De Lege Agraria
Cicero, Marcus Tullius
Cicero. The Orations of Marcus Tullius Cicero, Volume 2. Yonge, Charles Duke, translator. London: Bell, 1856.
See, now, how much more undisguisedly than before he proceeds on his course. For it has been already shown by how they attacked Pompeius in the earlier part of the law; and now they shall show it also themselves. He orders the lands belonging to the men of Attalia and Olympus to be sold. These lands the victory of Publius Servilius, that most gallant general, had made the property of the Roman people. After that, the royal domains in Macedonia, which were acquired partly by the valour of Titus Flamininus, and part by that of Lucius Paullus, who conquered Perses. After that, that most excellent and productive land which belongs Corinth, which was added to the revenues of the Roman people by the campaigns and successes of Lucius Mummius. After that, they sell the lands in Spain near Carthagena, acquired by the distinguished valour of the two Scipios. Then Carthagena itself, which Publius Scipio, having stripped it of all its fortifications, consecrated to the eternal recollection of men, whether his purpose was to keep up the memory of the disaster of the Carthaginians, or to bear witness to our victory, or to fulfill some religious obligation.
Having sold all these ensigns and crowns, as it were, of the empire, with which the republic was adorned, and handed down to you by your ancestors, they then order the lands to be sold which the king Mithridates possessed in Paphlagonia, and Pontus, and Cappadocia. Do they not seem to be pursuing without much disguise, and almost with the crier's spear, the army of Cnaeus Pompeius, when they order those lands to be sold in which he is now engaged and carrying on war?

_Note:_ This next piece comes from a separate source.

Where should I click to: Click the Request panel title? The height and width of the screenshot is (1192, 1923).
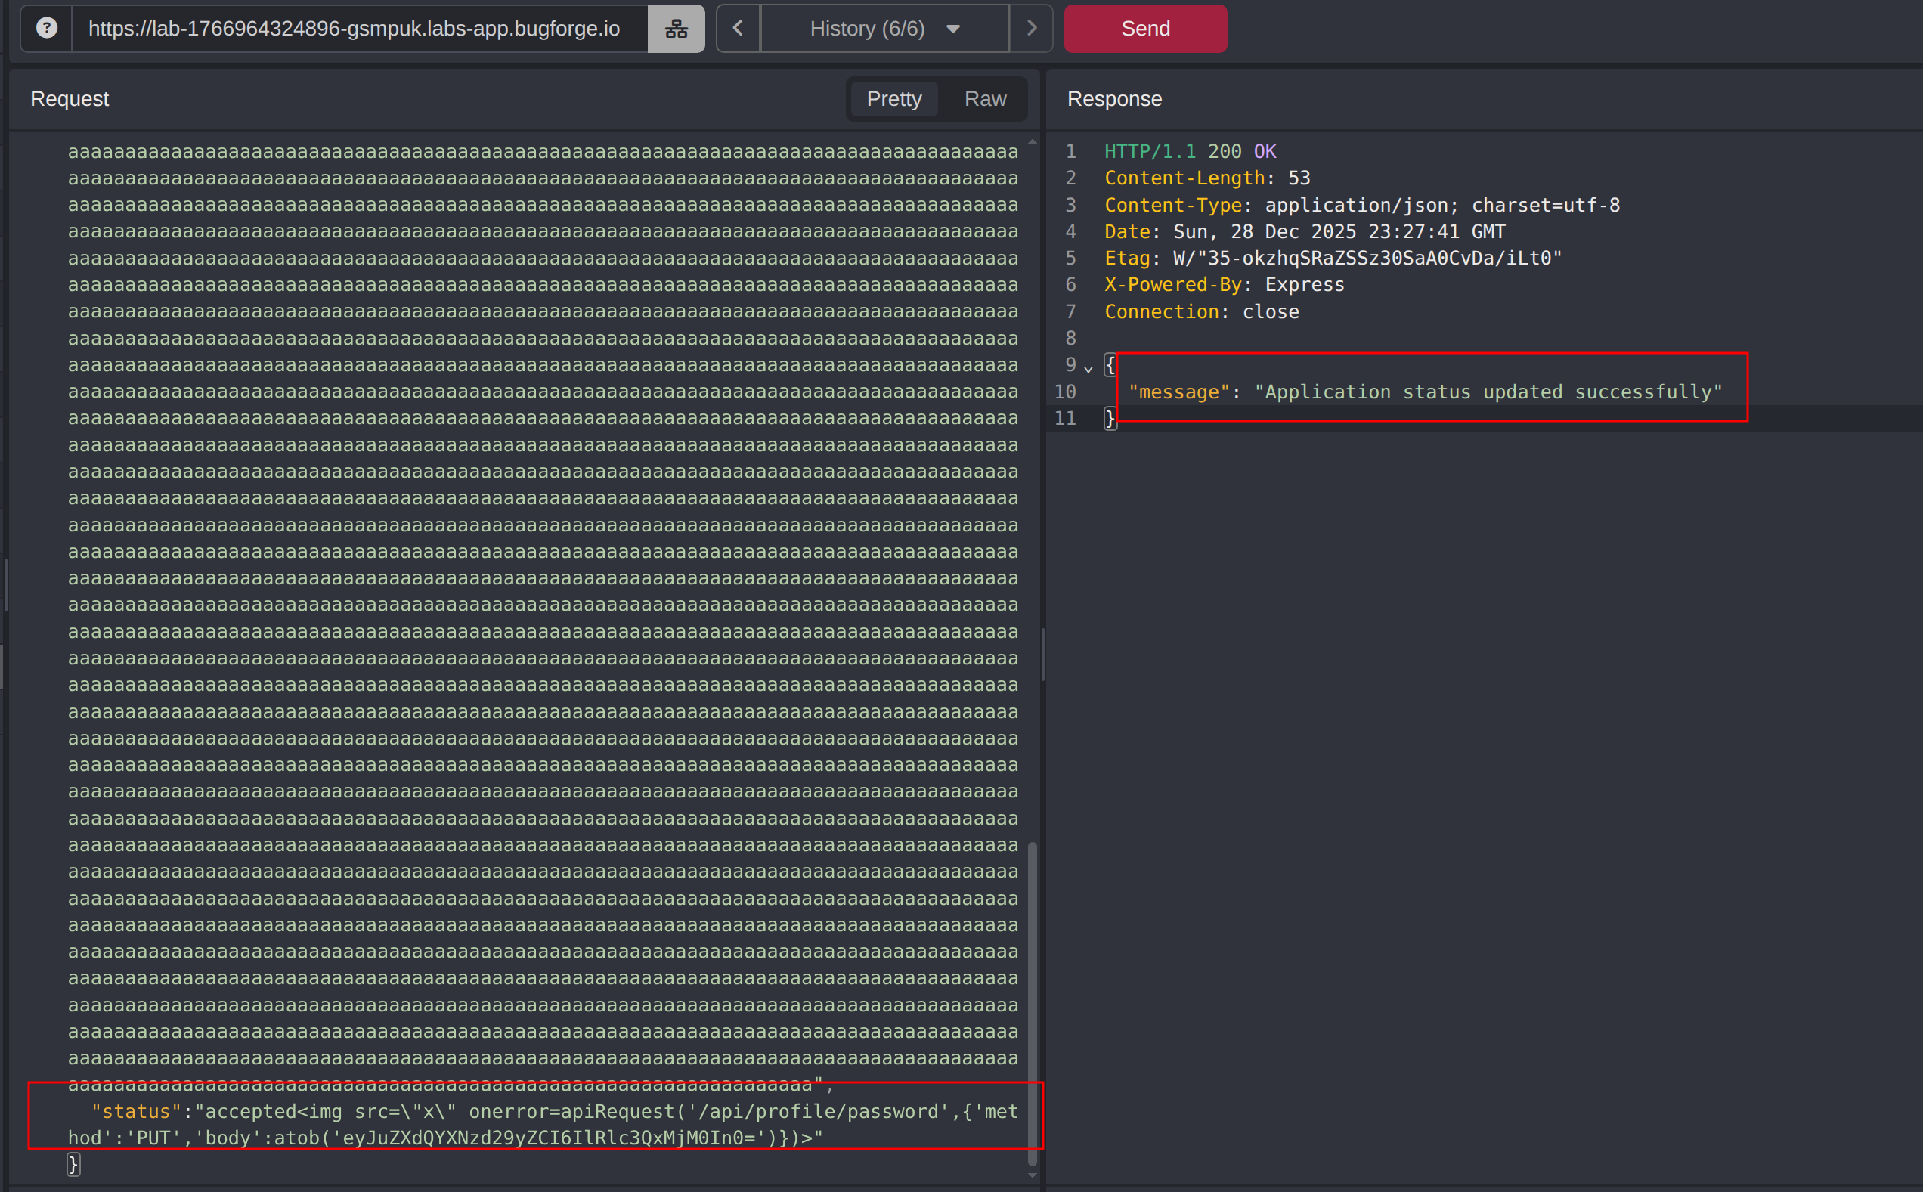click(x=69, y=99)
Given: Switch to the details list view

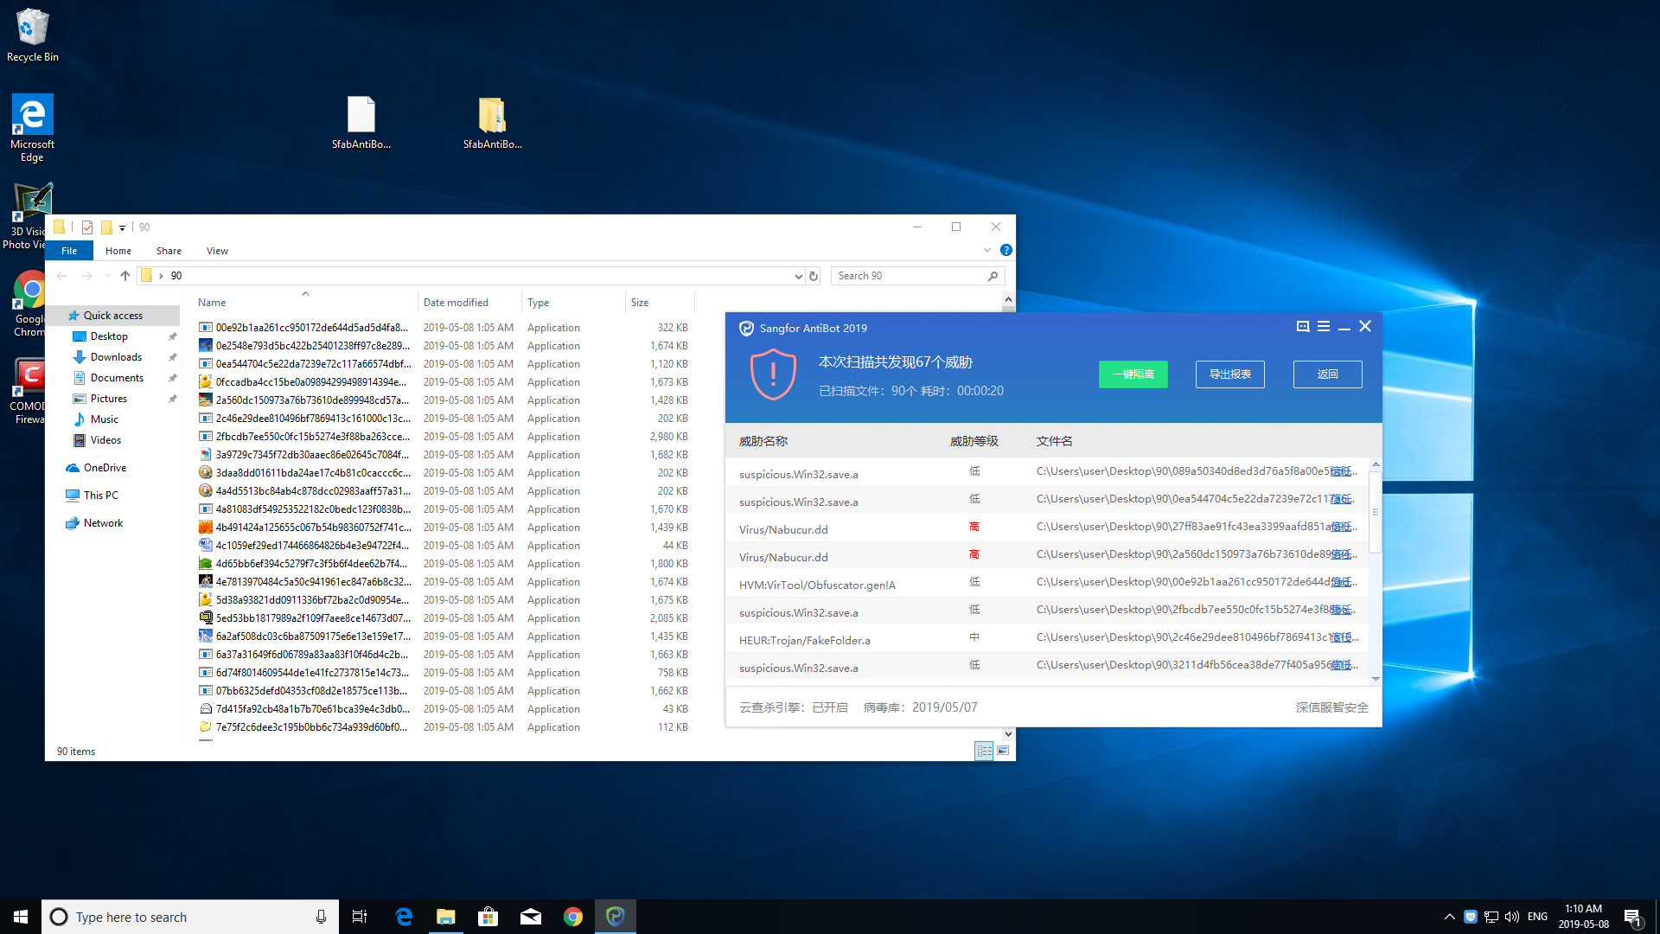Looking at the screenshot, I should [984, 751].

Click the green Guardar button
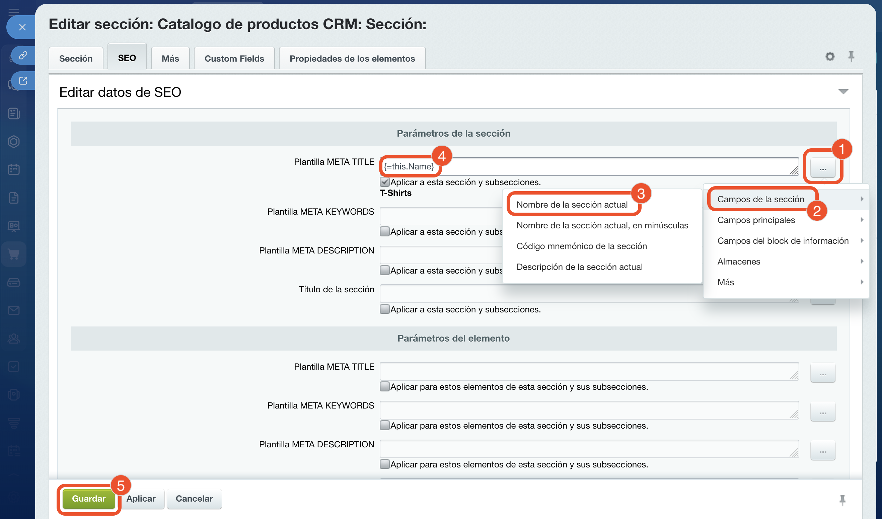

But what is the meaning of this, that they fix no place for this auction which they are establishing? For power is given to the decemvirs by this law, of holding their sales in any places which seem convenient to them. The censors are not allowed to let the contracts for farming the revenues, except in the sight of the Roman people. Shall these men be allowed to sell them in the most distant countries? But even the most profligate men, when they have squandered their patrimony, prefer selling their property in the auctioneer's rooms, rather than in the roads, or in the streets. This man, by his law, gives leave to the decemvirs to sell the property of the Roman people in whatever darkness and whatever solitude they find it convenient.